Your applications must be designed to handle temporary interruptions to the database, implement error handling for failed database commands, and implement retry logic to recover from a temporary interruption.
Several minutes of database unavailability or connection interruption are not expected. Open a support case with details if you have periods longer than a minute with no connectivity so we can investigate.
Connection limits
Databases for Elasticsearch does not have any restrictions on the number of connections you open to the database as it uses REST API to interact with the database. Elasticsearch’s default settings provide a good out-of-box experience for basic operations, such as full text search, highlighting, aggregations, and indexing.
If you want more performance out of our database, see the Optimize Elasticsearch page for more information.
Your responsibilities for HA and DR
The following information can help you create and continuously practice your plan for HA and DR.
When restoring a database from backups or using point-in-time restore, a new database is created with new connection strings. Existing workloads and processes must be adjusted to consume the new connection strings.
A recovered database may also need the same customer-created dependencies of the disaster database. Ensure that these and other services exist in the recovered region:
- IBM® Key Protect for IBM Cloud®
- Hyper Protect Crypto Services
Remember that deleting a database also deletes its associated backups. However, deleted databases may be recoverable within a limited timeframe. For more information, see the Backup FAQ documentation for specific details on database recovery procedures.
It is not possible to copy backups off the IBM Cloud, so consider using the database-specific tools for additional backups. It may be required to recover from malicious database deletion followed by a reclamation-delete of a database. Careful management of IAM access to databases can help reduce exposure to this problem.
The following checklist associated with each feature can help you create and practice your plan.
- Backup restore
- Verify backups are available at the desired frequency to meet RPO requirements. Managing Cloud Databases backups documents backup frequency.

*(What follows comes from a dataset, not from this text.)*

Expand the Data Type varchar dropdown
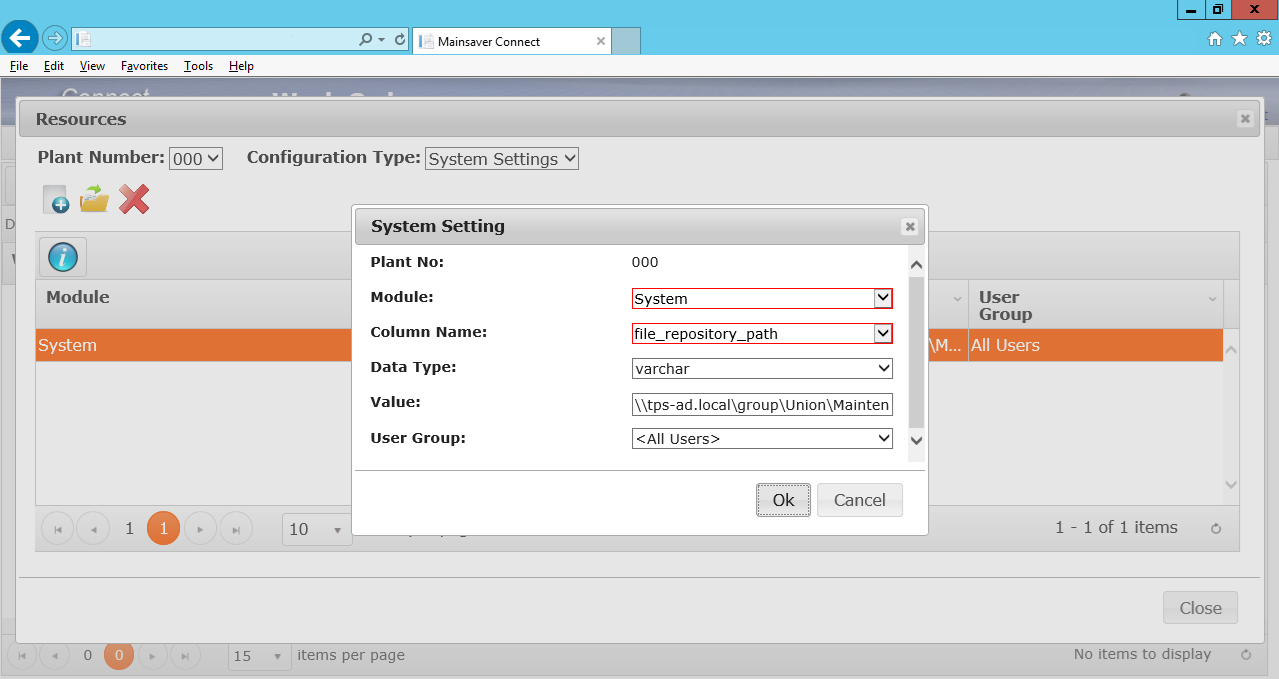The image size is (1279, 679). click(883, 368)
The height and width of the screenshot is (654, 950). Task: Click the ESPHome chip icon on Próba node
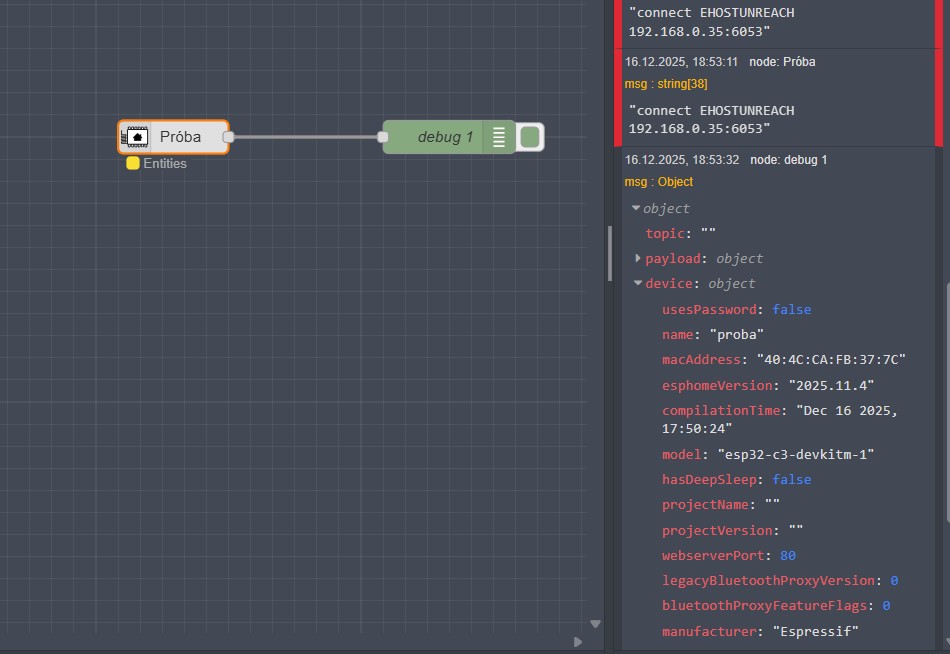(135, 137)
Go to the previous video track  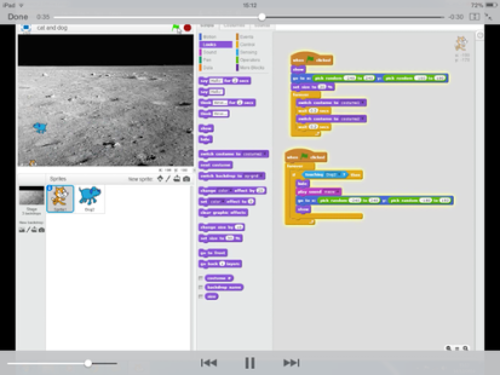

- There are some restrictions on database restore regions - verify your restore goals can be achieved by reading managing Cloud Databases backups.
- Verify the retention period of the backups meet your requirements.
- Schedule test restores regularly to verify that the actual restored times meet the defined RTO. Remember that database size significantly impacts restore time. Please consider strategies to minimize restore times, such as breaking down large databases into smaller, more manageable units and purging unused data.
- Verify the Key Protect service.
To find out more about responsibility ownership between the customer and IBM Cloud for using Databases for Elasticsearch, see Shared responsibilities for Cloud Databases.
Stay informed: IBM notifications
Updates affecting customer workloads are communicated through IBM Cloud notifications. To stay informed about planned maintenance, announcements, and release notes related to this service, refer to the Monitoring notifications and status page. In addition, regularly review the Version policy page for the latest updates on End-of-Life versions and dates.